Le Figaro Magazine (18/08/2007)

PARTIS POLITIQUES. Des nouvelles du nerf de la guerre.

Alors que l’UMP et le PS restent, de loin, les partis les plus riches, au centre, le MoDem tire son épingle du jeu tandis que le Nouveau Centre naît sans dot. Et la situation financière du PCF est moins catastrophique que celle du FN.

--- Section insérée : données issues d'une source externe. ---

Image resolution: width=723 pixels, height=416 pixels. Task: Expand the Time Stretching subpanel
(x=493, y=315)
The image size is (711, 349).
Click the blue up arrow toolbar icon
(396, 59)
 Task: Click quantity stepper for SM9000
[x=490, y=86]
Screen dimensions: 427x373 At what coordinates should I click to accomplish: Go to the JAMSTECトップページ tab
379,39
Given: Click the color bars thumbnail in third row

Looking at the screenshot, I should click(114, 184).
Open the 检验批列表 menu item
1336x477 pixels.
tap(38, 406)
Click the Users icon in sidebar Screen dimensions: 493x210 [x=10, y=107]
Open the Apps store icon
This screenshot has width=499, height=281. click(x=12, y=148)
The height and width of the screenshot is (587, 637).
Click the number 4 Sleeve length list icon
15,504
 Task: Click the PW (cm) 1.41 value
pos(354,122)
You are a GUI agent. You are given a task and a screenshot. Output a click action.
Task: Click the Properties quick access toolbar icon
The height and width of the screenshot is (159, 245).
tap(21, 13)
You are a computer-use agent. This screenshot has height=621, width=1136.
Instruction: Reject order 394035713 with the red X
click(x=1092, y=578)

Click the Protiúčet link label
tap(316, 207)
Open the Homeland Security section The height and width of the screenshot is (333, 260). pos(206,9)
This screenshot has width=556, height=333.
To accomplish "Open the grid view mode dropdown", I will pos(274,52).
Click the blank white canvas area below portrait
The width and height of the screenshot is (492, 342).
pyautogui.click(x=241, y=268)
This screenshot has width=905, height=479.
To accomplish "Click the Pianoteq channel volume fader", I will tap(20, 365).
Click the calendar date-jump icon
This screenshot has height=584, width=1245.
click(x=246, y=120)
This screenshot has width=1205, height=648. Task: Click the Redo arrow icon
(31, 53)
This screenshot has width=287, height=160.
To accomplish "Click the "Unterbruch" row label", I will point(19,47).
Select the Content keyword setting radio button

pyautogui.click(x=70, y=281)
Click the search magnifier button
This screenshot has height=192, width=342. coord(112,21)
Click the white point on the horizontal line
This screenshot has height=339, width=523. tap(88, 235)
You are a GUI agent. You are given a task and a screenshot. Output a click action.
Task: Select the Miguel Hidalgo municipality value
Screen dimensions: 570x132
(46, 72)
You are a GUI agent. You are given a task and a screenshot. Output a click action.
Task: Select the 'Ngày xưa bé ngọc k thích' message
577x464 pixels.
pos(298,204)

Par Aziz Zemouri (avec Marine Pommarède)

Tant d’efforts mal récompensés ! C’est ce que pourrait se dire Hervé Morin, ministre de la Défense et leader du Nouveau Centre. Malgré une liste impressionnante des candidats issus de la diversité familiale et professionnelle, les ex–UDF ralliés à la majorité présidentielle ne pourront pas bénéficier du financement public. L’abnégation de ses proches aux dernières législatives– son chauffeur Marc Bisson, candidat dans le Lot, son épouse Catherine Broussot, avocate à Paris, postulante dans les Hautes–Pyrénées, sa « plume » ministérielle, Muriel Montero, investie dans le Nord, ou encore Françoise Hocquard, collaboratrice de Morin dans l’Eure, prétendante dans l’Ariège...– n’aura en effet pas permis au Nouveau Centre d’atteindre 1 % des voix dans 50 circonscriptions métropolitaines, condition requise pour obtenir une part des 80M€ que l’Etat alloue chaque année au financement public des partis politiques. Un seuil crée afin d’éviter que des mouvements fantaisistes ne se présentent dans un autre but que celui de faire vivre la démocratie. Exit donc, cette année, les nouveaux écologistes de Homme–nature–animaux, Energies démocrates et autres Concordat citoyen. La leçon a sans doute été comprise puisqu’en juin 2007, 7 640 candidats à la députation se sont présentés aux suffrages, alors qu’ils étaient 8 444 en 2002.

En outre, nombre de candidats du Nouveau Centre ne se sont pas inscrits en préfecture sous la dénomination du Parti social libéral européen (PSLE), qui était censé regrouper les centro–sarkozystes. Jean–Christophe Lagarde, député–maire de Drancy estampillé MoDem pour les électeurs et pour François Bayrou, s’est inscrit en indépendant : il n’est donc comptabilisé nulle part, même s’il a rallié depuis le groupe Centre. Or, en matière de financement public, c’est la déclaration en préfecture qui fait loi. Et elle n’est susceptible d’aucun recours, selon la circulaire du 10 mai 2007 : « Le rattachement doit être unique, la déclaration devient définitive. La loi ne prévoit aucune procédure par laquelle le candidat puisse, passé le délai de dépôts des candidatures, revenir sur sa déclaration initiale. »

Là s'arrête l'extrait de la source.